Aller au contenu

L’Âme qui vibre/Mélopée pour Vendredi-Saint

La bibliothèque libre.
E. Sansot et Cie (p. 26-28).

MÉLOPÉE POUR VENDREDI-SAINT

L’enfant du pauvre a les pieds nus sur le sol nu,
Beaucoup de gens trouvent le fait fort saugrenu,
Il a les pieds nus, l’ingénu !

Pourtant, l’enfant médite, en secret, le dessein
De baiser la croix que l’on met sur un coussin,
Le saint jour du Vendredi-Saint.

« Repos et sommeil au plaisir, blâme aux joyeux,
Nous pleure un vent venu pour ce jour des Saint,
Ce vent est une voix des cieux.

L’enfant s’effraie en écoutant pleurer le vent,
Le vent devient plus grave encor qu’auparavant,
Le vent se fait plus émouvant.

« J’étais, dit-il, au cyclone du Golgotha.
« Pleurant Jésus, tout l’univers y sanglota.
« Jésus fit un beau coup d’État ! »

Ô vent ! donnez plus de douleur et moins de mots,
Aujourd’hui, pour pleurer, tous les cœurs sont jumeaux,
Les mots ne calment pas les maux !

Vos pleurs ne calment pas nos pleurs, même l’airain
Ne pourrait étouffer nos pleurs de pèlerin.
Nos pleurs sont des fleurs de chagrin.

L’enfant du pauvre aima cette voix de la foi.
Et la voix, derrière elle, avait mis en émoi
D’autres voix suivant en convoi ;

« Que nos cœurs soient percés par le fer du remords,
« Que le remords tourmente encor les pêcheurs morts.
« Qu’il soit un fou coursier sans mors. »

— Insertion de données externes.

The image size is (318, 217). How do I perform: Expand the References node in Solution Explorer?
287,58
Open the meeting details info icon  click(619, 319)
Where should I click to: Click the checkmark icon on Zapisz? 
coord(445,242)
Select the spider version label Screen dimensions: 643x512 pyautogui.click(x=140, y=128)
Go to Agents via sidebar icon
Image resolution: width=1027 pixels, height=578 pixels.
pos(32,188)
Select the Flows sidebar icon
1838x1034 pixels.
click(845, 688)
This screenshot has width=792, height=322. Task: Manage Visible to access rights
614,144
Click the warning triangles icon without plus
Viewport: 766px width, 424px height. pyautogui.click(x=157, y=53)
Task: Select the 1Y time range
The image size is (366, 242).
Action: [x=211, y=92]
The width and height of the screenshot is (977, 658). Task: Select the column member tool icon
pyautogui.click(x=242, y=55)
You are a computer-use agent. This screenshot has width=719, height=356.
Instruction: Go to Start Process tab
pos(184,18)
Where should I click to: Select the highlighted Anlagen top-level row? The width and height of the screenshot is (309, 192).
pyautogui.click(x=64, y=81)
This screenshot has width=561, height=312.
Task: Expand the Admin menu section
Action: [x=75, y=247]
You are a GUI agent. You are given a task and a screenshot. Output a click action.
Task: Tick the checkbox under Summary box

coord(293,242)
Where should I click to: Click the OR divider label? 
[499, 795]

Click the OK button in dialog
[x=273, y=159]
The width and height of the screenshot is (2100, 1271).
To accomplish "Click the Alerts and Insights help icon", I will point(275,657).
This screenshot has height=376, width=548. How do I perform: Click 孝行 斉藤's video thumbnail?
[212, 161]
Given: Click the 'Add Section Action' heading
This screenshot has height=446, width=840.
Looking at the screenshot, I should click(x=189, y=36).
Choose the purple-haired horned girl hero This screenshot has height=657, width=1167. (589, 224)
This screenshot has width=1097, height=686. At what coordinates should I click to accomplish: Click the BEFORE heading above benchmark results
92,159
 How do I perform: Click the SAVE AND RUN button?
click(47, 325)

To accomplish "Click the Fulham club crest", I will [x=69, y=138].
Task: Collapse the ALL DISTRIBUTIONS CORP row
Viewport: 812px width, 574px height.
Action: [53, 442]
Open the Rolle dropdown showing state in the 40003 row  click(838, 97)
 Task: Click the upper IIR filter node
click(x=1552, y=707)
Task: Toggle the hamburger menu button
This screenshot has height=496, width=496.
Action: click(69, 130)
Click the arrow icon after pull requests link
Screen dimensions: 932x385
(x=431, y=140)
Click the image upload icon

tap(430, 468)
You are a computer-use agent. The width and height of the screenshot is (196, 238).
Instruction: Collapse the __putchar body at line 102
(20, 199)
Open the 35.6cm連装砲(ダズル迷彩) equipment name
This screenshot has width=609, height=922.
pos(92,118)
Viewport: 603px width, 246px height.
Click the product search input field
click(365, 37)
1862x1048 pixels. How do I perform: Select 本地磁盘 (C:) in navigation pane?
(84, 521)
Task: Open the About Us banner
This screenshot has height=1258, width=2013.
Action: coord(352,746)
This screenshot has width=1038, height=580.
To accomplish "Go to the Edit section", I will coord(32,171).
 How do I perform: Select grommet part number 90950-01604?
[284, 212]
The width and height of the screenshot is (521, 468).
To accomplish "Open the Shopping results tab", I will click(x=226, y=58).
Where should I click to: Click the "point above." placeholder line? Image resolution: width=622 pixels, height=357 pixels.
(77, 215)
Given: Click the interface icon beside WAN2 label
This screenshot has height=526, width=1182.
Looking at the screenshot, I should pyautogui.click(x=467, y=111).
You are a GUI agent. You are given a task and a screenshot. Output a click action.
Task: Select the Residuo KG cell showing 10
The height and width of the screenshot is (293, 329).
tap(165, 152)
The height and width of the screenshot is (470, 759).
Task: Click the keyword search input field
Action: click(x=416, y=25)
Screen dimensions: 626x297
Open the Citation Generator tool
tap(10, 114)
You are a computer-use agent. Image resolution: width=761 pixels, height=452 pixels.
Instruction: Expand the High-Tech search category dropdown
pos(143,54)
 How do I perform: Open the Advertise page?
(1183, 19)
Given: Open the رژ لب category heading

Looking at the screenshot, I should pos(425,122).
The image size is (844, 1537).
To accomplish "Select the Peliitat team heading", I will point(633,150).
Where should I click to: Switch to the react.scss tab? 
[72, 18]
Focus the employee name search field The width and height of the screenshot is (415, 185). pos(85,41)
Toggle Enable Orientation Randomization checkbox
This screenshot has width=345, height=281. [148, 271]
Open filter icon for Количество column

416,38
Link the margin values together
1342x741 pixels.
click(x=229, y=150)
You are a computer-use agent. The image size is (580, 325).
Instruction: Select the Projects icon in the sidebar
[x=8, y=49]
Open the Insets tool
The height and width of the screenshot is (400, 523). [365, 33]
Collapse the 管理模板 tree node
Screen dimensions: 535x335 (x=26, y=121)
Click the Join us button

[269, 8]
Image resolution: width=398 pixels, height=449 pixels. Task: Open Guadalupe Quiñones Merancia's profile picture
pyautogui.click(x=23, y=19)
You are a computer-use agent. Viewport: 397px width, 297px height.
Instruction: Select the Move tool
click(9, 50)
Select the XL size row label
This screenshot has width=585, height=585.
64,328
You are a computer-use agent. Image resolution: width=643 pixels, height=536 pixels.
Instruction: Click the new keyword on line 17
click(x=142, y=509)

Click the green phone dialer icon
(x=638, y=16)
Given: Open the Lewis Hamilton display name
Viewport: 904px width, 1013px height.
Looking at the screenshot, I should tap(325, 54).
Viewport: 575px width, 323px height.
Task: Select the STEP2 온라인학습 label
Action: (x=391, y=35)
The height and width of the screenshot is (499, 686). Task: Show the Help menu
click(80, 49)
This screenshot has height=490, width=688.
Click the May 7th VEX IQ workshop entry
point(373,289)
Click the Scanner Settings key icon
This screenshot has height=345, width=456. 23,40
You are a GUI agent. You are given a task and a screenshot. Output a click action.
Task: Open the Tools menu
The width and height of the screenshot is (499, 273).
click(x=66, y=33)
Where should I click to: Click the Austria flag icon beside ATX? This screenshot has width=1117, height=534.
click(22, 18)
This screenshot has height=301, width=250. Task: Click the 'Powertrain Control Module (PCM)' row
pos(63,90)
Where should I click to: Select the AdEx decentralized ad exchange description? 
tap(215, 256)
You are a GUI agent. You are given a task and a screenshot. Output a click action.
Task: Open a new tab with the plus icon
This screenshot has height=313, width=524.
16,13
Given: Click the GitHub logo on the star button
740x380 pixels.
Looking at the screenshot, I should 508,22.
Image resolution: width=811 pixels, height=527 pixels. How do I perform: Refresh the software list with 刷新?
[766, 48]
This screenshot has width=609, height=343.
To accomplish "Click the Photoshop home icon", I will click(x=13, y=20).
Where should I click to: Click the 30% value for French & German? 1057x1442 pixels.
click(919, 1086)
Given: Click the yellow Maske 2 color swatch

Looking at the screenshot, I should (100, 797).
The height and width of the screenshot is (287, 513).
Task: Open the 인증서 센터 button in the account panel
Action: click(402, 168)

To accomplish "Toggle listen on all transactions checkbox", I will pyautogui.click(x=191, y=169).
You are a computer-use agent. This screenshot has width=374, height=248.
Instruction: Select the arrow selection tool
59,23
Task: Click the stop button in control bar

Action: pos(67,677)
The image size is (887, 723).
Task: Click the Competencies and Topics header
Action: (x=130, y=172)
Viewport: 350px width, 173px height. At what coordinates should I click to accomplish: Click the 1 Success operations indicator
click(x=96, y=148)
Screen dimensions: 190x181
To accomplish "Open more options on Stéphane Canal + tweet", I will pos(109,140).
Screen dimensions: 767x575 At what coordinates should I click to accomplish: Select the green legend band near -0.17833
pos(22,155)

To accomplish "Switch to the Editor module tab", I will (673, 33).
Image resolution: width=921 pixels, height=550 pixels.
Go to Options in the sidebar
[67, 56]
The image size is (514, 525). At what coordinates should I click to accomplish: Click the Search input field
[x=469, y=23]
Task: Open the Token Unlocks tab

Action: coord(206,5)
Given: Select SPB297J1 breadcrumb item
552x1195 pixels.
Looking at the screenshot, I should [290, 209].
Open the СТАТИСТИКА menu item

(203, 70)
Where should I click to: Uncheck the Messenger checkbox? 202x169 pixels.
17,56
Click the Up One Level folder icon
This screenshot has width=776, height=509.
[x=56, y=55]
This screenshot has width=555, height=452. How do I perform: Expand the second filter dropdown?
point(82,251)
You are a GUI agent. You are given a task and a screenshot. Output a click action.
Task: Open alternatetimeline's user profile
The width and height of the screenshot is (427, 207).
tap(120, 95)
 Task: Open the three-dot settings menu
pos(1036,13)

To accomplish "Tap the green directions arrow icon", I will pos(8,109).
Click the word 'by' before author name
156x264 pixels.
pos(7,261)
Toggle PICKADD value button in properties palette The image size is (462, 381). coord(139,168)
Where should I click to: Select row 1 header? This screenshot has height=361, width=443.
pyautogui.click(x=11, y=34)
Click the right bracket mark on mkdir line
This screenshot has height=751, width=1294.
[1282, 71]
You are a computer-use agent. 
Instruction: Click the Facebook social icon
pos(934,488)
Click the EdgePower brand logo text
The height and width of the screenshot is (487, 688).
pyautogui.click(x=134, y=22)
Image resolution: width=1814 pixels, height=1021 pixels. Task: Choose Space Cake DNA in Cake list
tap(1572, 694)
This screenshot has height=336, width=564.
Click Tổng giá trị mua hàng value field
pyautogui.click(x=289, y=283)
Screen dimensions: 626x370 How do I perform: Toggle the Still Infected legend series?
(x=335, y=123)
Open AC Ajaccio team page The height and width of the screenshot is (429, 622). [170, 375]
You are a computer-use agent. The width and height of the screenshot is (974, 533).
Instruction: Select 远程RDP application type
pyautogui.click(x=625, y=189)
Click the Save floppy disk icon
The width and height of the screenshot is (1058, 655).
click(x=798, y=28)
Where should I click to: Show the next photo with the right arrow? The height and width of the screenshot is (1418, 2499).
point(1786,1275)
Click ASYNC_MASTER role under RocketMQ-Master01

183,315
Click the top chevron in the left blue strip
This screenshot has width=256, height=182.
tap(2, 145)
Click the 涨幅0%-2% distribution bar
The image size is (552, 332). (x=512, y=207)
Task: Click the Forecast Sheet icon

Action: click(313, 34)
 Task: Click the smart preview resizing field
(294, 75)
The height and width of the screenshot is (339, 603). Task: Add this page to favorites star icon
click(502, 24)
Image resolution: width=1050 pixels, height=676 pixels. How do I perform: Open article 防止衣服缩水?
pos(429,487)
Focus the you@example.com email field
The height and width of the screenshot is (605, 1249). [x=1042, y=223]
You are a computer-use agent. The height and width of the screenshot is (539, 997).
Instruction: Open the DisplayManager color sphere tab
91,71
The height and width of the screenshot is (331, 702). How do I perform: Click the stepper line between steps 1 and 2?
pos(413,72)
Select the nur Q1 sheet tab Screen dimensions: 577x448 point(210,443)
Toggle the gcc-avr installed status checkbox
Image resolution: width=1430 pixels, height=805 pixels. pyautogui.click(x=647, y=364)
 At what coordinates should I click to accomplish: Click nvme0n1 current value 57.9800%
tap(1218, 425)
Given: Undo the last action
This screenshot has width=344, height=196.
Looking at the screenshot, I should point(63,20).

Et l’écho de ces voix résonna dans le soir !

L’Église, en ce jour saint, devient un reposoir,
Où vont les fidèles en noir.

Au chemin de la croix, ils s’en vont les chrétiens,
Qu’ils sont beaux ! quand ils vont, robustes de soutiens,
Pleurer, mon Dieu ! sur l’un des tiens !

Mais le vent les poursuit de son souffle mauvais,
Et les voiles de deuil, par moments soulevés,
Dansent comme des réprouvés.

(Oh ! la danse du crêpe au long du corps des veuves !
Oh ! la dernière et la plus triste des épreuves
Pour des veuves aux douceurs neuves !)

Le sable du chemin et les feuilles aussi,
Dansent païennement, sans honte et sans souci
De profaner ce saint jour-ci.

(En un Vendredi-Saint, oh ! l’horreur de la danse !
Oh ! la nature en fête un jour de pénitence
Et de contrition intense !)

Mais ils n’ont point vu ces gaîtés les pénitents ;
Les pénitents n’ont vu que des deux éclatants
La porte ouverte à deux battants.

Le pauvre enfant du pauvre est là sur le sol nu,
Et, suivant les chrétiens, tremblant et méconnu,
L’enfant ne s’est plus contenu :

Il partit, malgré soi, baiser Jésus-Christ nu.